Isn’t it funny how sometimes our greatest attributes can also be our greatest pitfalls? For Mike Niehaus and his 1986 Mustang GT hatchback, this certainly was the case at one point. See, Mike has an extremely fast street car. If you’ve ever seen his Mustang at an NMRA event, you’ll undoubtedly remember his white four-eye Fox flying past the 330-mark, banging gears all the way down the strip.

For the first time since I bought the car, I thought about swapping in an automatic for about five minutes. – Mike Niehaus

Yes, Mike’s Fox is still rocking a manual transmission. Not the stock one, of course, but a fully built unit. But, as we teased, having a low-9-second capable, manual transmission-equipped street car didn’t come without its headaches. Mike’s a well-known, highly regarded racer in the NMRA scene, and for good reason.
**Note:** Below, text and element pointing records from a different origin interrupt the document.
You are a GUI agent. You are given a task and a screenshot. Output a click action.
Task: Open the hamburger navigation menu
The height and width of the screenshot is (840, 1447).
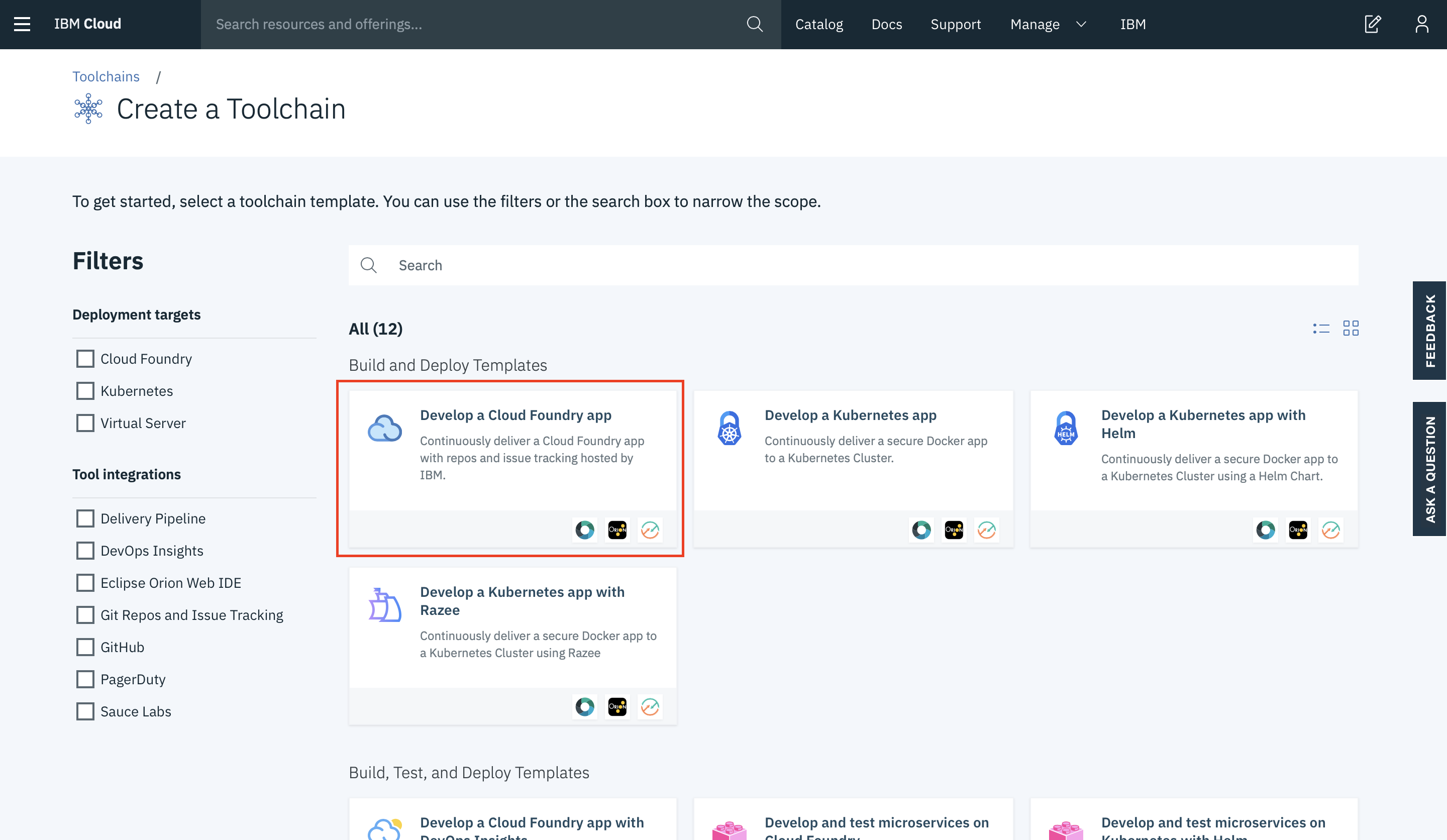point(22,24)
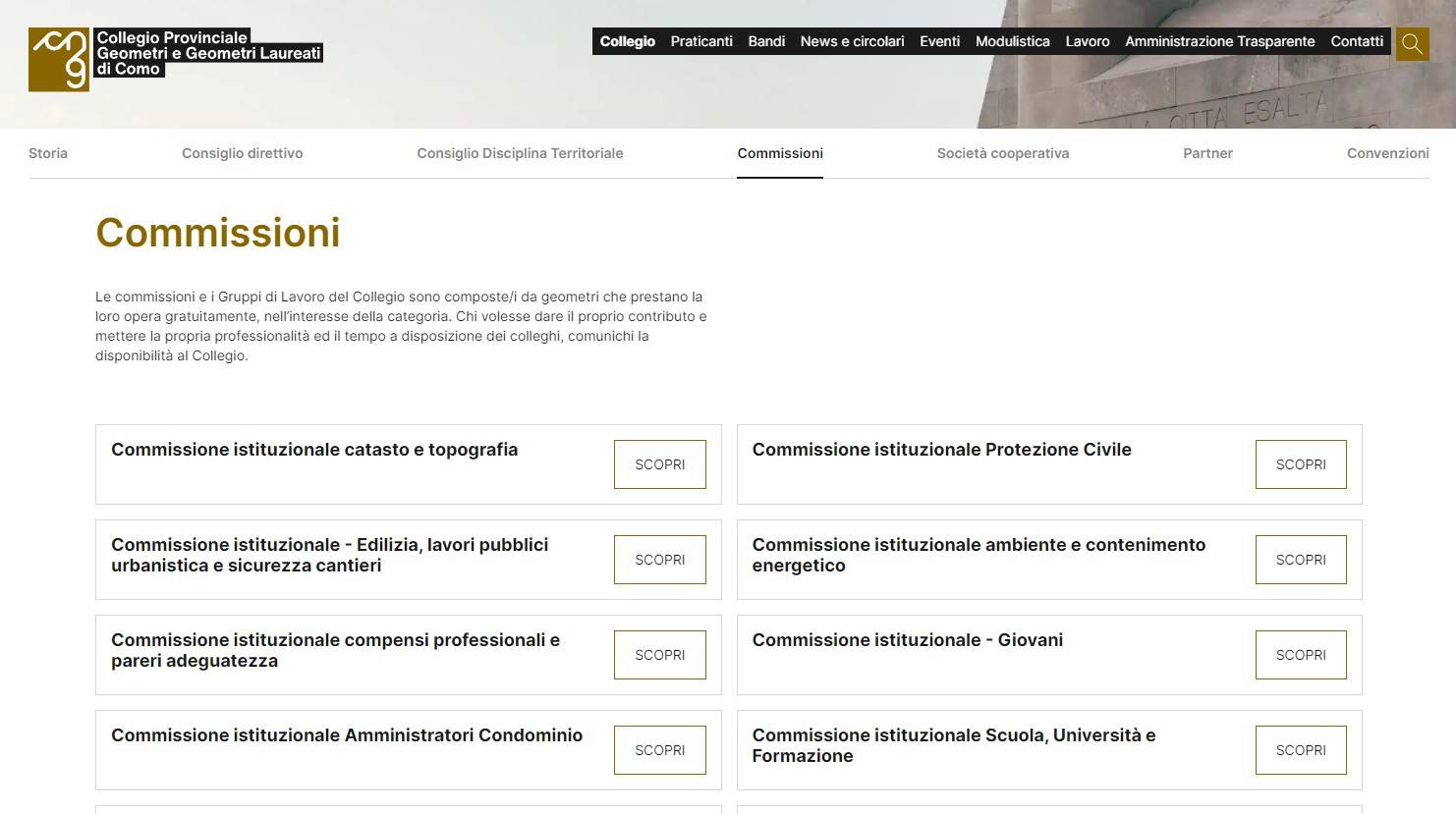Switch to the Convenzioni tab
This screenshot has height=814, width=1456.
pos(1387,153)
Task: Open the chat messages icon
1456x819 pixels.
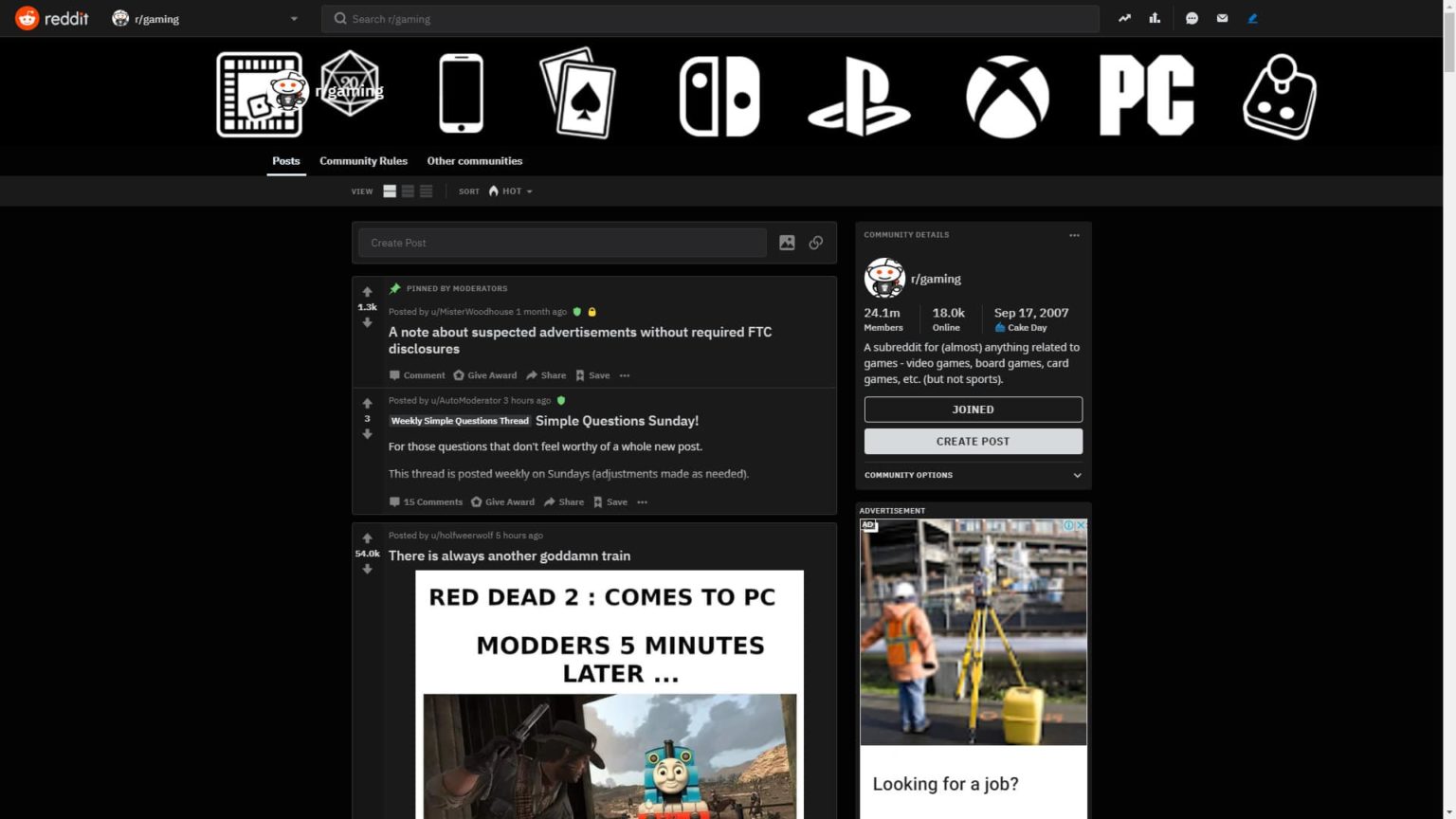Action: point(1192,18)
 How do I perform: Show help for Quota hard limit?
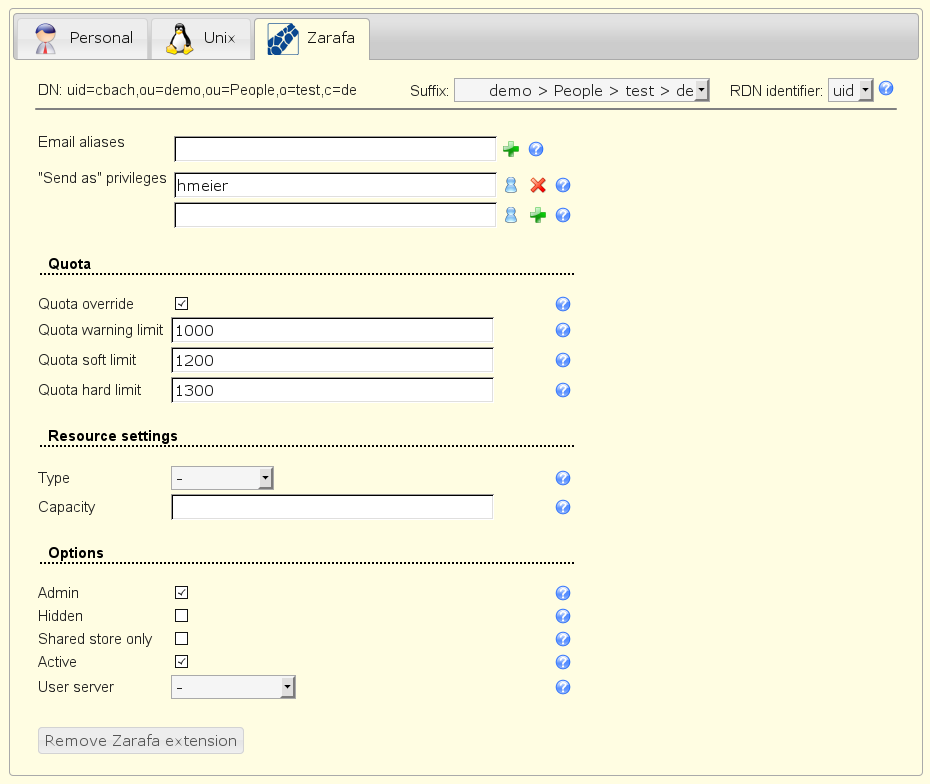point(563,390)
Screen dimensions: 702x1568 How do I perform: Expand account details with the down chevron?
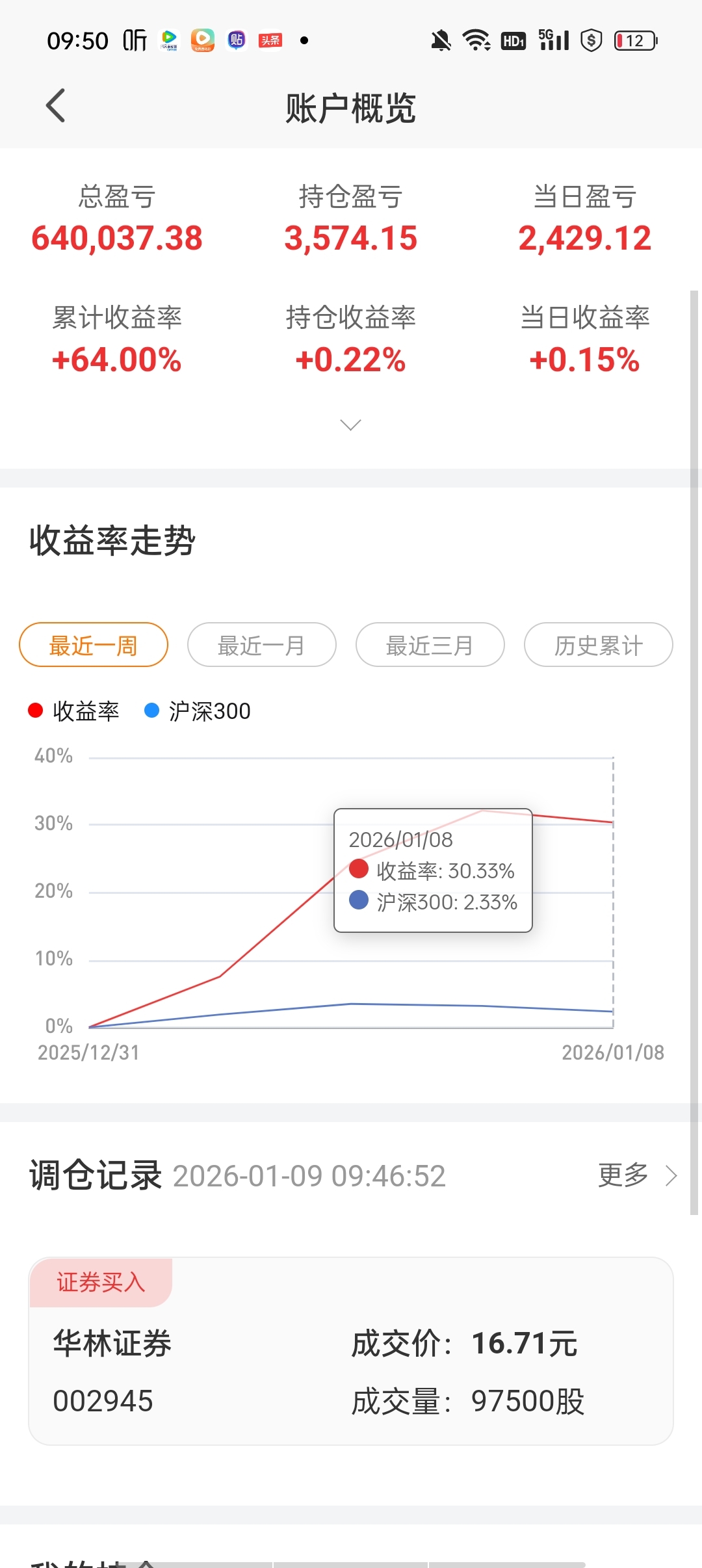[350, 425]
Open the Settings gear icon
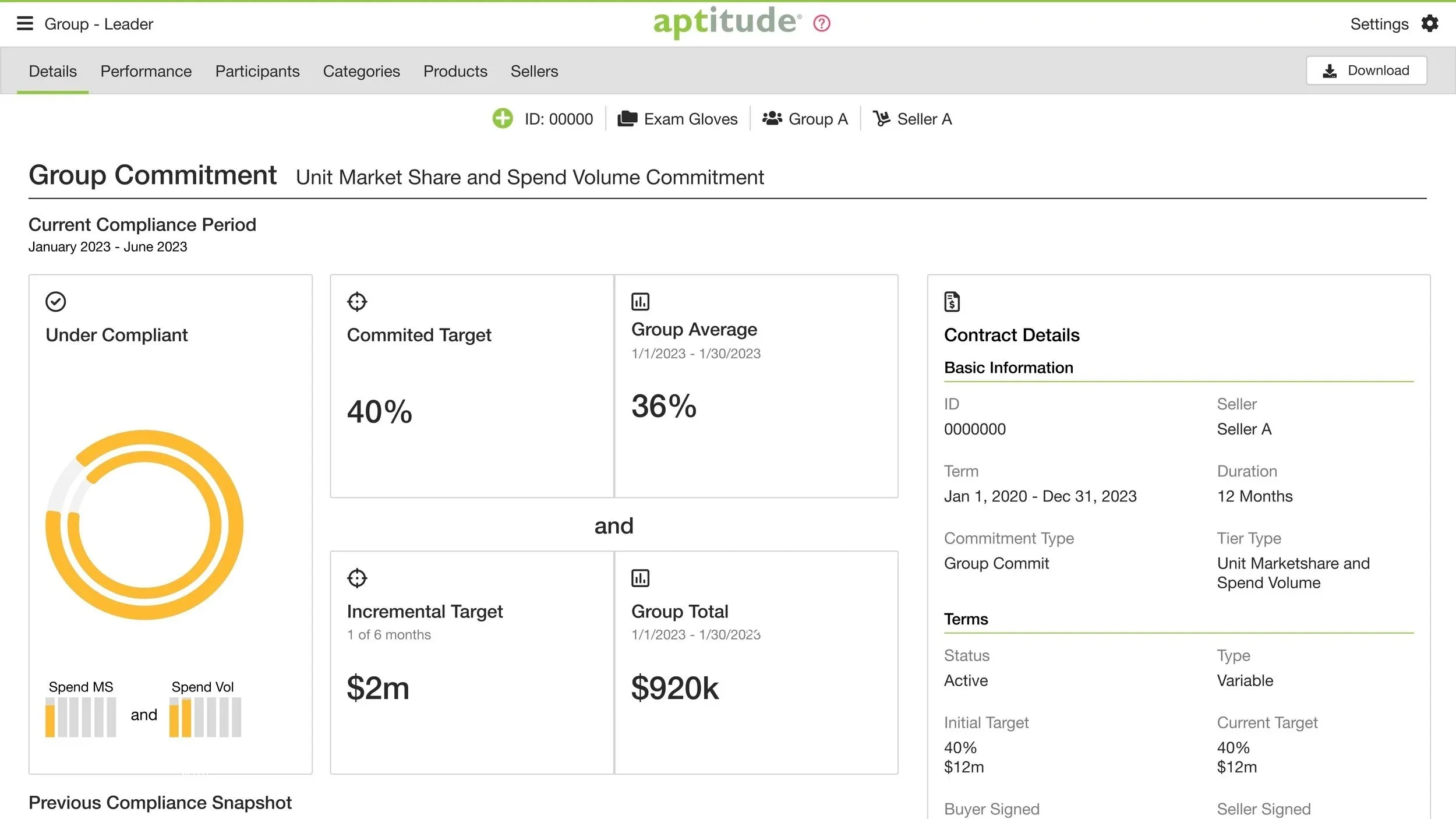 (1430, 23)
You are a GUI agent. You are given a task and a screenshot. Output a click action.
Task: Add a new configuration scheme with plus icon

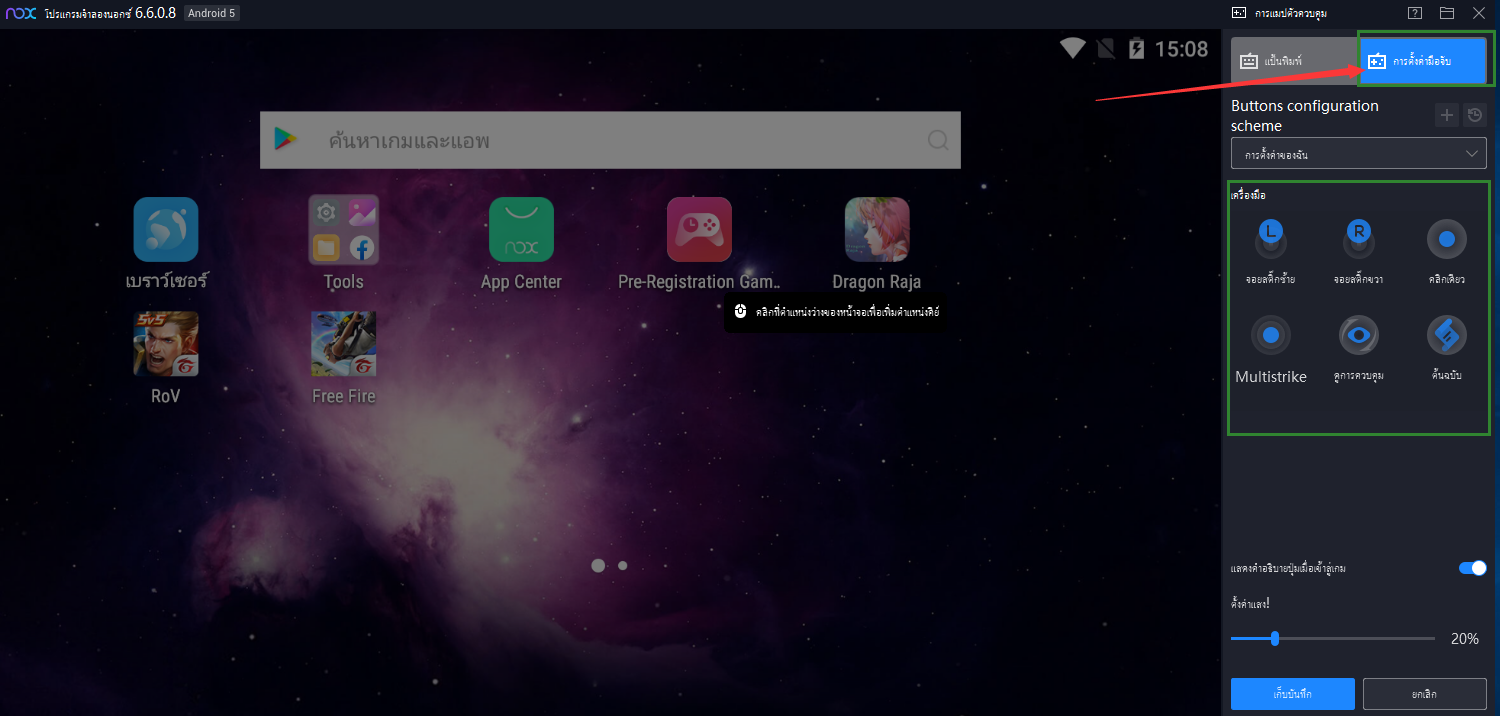[1446, 115]
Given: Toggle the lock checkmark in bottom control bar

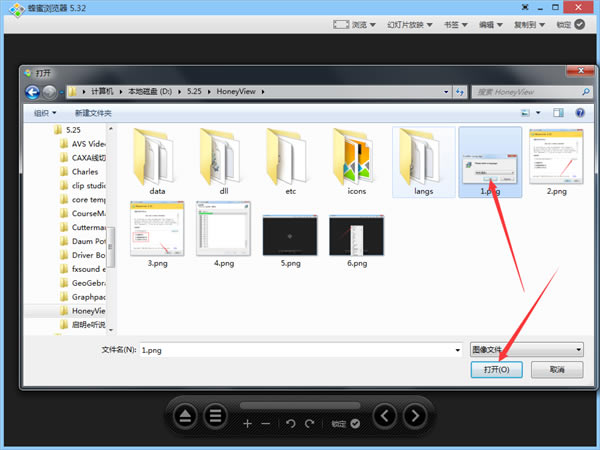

When your scribe first met Mike at last year’s NMRA World Finals event in Bowling Green, Kentucky, he and his nasty Fox hatch were the runner up for the Tremec Stick Shift Shootout class. The class, as we all know, is extremely competitive – with participants making passes as low as 8-seconds. Mike’s Fox is more than capable of being a contender for this class, amongst others; but what makes he and his four eye so unique of course, is the story behind the car. One thing’s for sure – Mike’s Mustang has always been equipped with a manual transmission, and he doesn’t see that changing anytime soon.


In The Beginning


Like any relationship that involves a labor of love, there are four stages in all that we go through (yes, this includes racecars). The first stage is the romance stage (or what we like to call, the honeymoon stage). The second being the power struggle stage (no pun intended). The third is the stability stage, and the fourth is the commitment stage. We can bet that Mike has already endured all of these stages, but his story like many others, starts with the first stage. We’ll call this Act 1.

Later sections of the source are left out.